Filed Under:  Local

Revitalization efforts of NOLa’s once ‘Hub of Black community’ starts with ‘The Restore 1421 Project’

8th February 2021   ·   0 Comments

By Ryan Whirty
Contributing Writer

As part of an overall effort to restore and redevelop a historic neighborhood in Central City, a local community organization is raising funds to rehabilitate a 154-year-old building on Oretha Castle Haley Boulevard that has been owned for a century by the oldest African-American Masonic Lodge in the country.

The Restore 1421 Project aims to turn 1421 Oretha Castle Haley Blvd., located at the intersection with Martin Luther King Jr. Boulevard, into a multi-use community center and museum and a base of operations for the charitable efforts of St. Andrew Grand Lodge and the Electa Grand Chapter of the Order of the Eastern Star.

But while the immediate goal of the organization is the recovery and enhancement of the property at 1421, officials with the effort say the overall goal is to revive and remake a traditionally multi-cultural neighborhood that decades ago was one of the city’s most commercially and culturally vibrant areas.

1421 Oretha Castle Haley Boulevard

1421 Oretha Castle Haley Boulevard

“We’re just not planning to rebuild our building,” said project director Velma Latham Jacques, “we’re restoring faith, family and community to New Orleans.”

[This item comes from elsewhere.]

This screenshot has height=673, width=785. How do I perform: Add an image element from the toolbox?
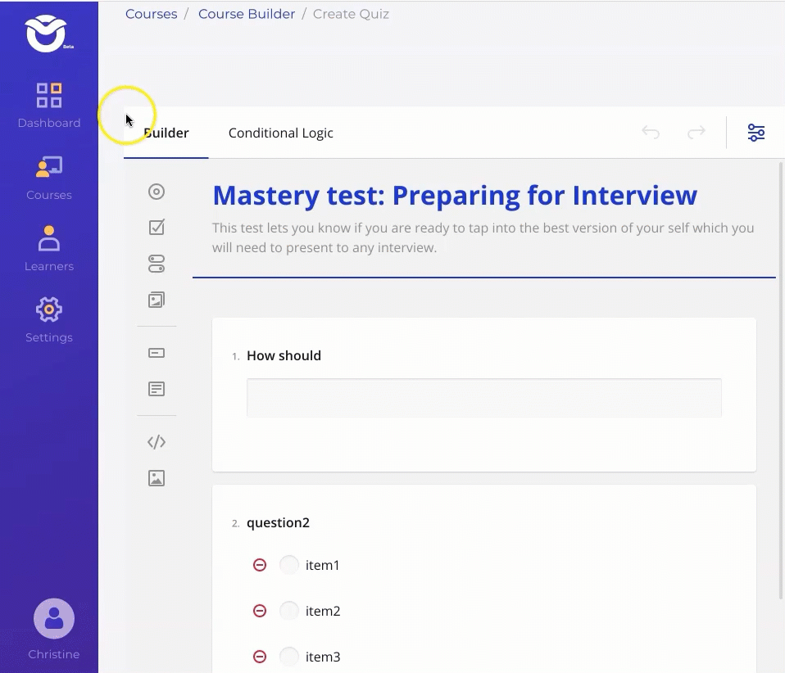(x=157, y=478)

Monchiere Jones, a representative of Mojo Marketing PR, which is helping Restore 1421 publicize the project, said those involved with the effort hope to revive the Masonic lodge’s traditions of community outreach and uplift, including the lodge’s history of programming aimed at educating and caring for local youth.

Jones said the three-story building is already chocked full of artifacts, memorabilia and other historic treasures that will become part of the museum being planned for the site. She said volunteers recently found the key to the original door of the structure, for example.

“There are a lot of artifacts,” she said. “They have so much that it makes you say, ‘What? These should be in a museum!’”

Jones said the group’s leaders hope to raise $700,000 to advance the restoration. In addition to soliciting donations from the public, the organization is also hoping for funding help from various governmental bodies, charitable foundations and other benefactors.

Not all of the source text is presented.